Crianças vivem luto em diferido
“Preocupa-me que um trabalho de luto se dê em diferido“, afirmou Eduardo Sá em Viseu, durante as jornadas de pediatria “Um olhar diferente”.
Segundo o psicólogo, quando morre o avô o que as crianças querem saber é “se era tão indispensável e precioso para nós, porque é que se foi embora, porque é que nem sequer teve a decência de se despedir e porque é que o fechamos numa caixinha, o pomos debaixo da terra e o deixamos abandonado de noite, à chuva e ao frio”.
Admitindo não ter uma “fórmula” para ajudar os pais e os profissionais de saúde a lidar com estas situações, Eduardo Sá considerou “ternurenta” a justificação de que “o avô foi para um lugar muito melhor”, o que, à escala de uma criança, representa “um sítio onde não se tem de acordar todos os dias às 08:00 para ir para a escola e que, em princípio, tem praias menos povoadas do que o Algarve”.
“O que não é muito compreensível para as crianças é que se temos internet, e o céu deve ser muito mais evoluído, porque é que o avô ou a avó quando chegam lá não enviam uma mensagem a dizer ‘cheguei’ e não comunicam mais vezes”, acrescentou.
O docente da Universidade de Coimbra e do Instituto Superior de Psicologia Aplicada disse também achar “ternurenta a ideia de que o avô chegou ao céu, acendeu uma luz e aquela passa a ser a janela do céu cá para baixo”, através da qual o pode cumprimentar todas as noites.
No entanto, referiu já ter perdido a conta ao número de crianças que, quando andam de avião pela primeira vez, “se confrontam que o céu pode ser, porventura, uma publicidade enganosa”.
Segundo Eduardo Sá, muitos pais, “na ânsia de almofadar o sofrimento”, retiram de casa as fotografias de quem morreu, fazendo “uma espécie de branqueamento de objetos pessoais”.
“Acho o contrário. Quanto mais nos confrontamos com a perda mais dói e mais crescemos com ela”, frisou.
Na sua opinião, “as pessoas saudáveis, perante uma perda, ficam sempre estúpidas, ficam em choque”, não pensando e até parecendo nem sentir.

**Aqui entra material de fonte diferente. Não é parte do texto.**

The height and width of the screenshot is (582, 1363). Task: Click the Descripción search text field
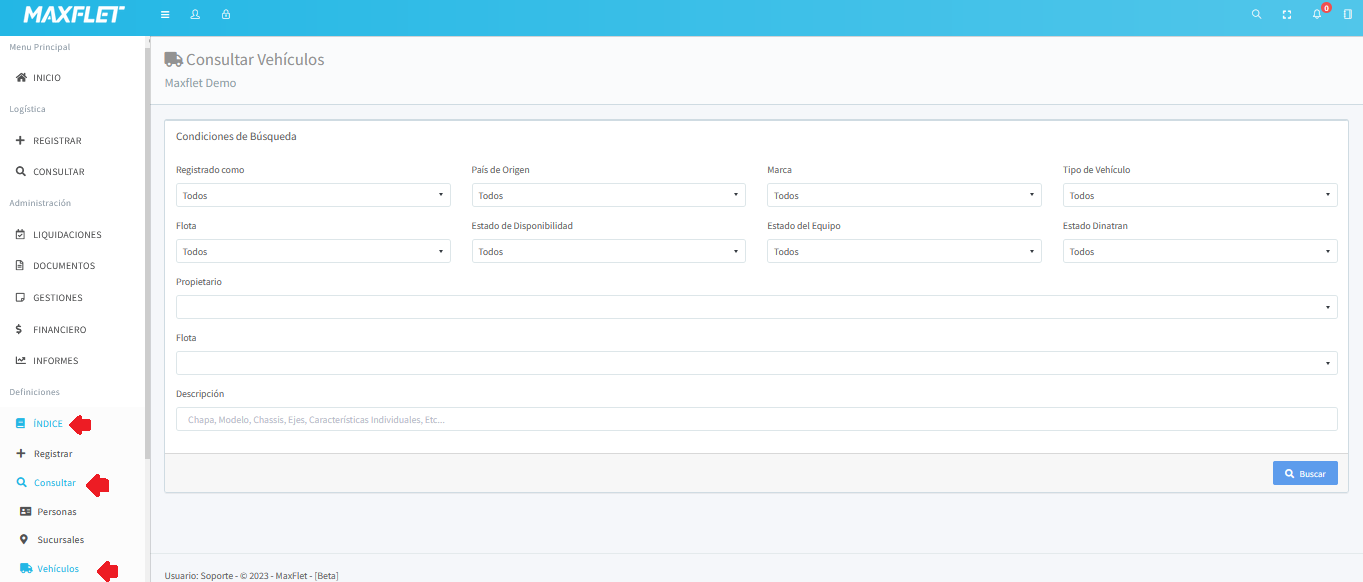[756, 419]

“As crianças perante uma perda ficam muito apatetadas. E as crianças saudáveis às vezes ficam numa desinibição que faz com que os pais se enfureçam, porque chegam à conclusão de que talvez elas não tenham sentimento”, contou.
O psicólogo explicou que, “quando uma perda dói de forma insuportável, as crianças ficam tão em choque que entram mais ou menos em piloto automático”.
“Até tiram melhores notas se for preciso. E até são mais irrepreensíveis no seu comportamento de todos os dias. A mim preocupa-me isso”, admitiu.
Eduardo Sá considerou que as crianças fazem isso por dois motivos: porque “a dor dói demais” e porque “se apercebem de que os pais estão a sofrer muito e fazem os possíveis e os impossíveis para os acarinhar, portando-se bem”.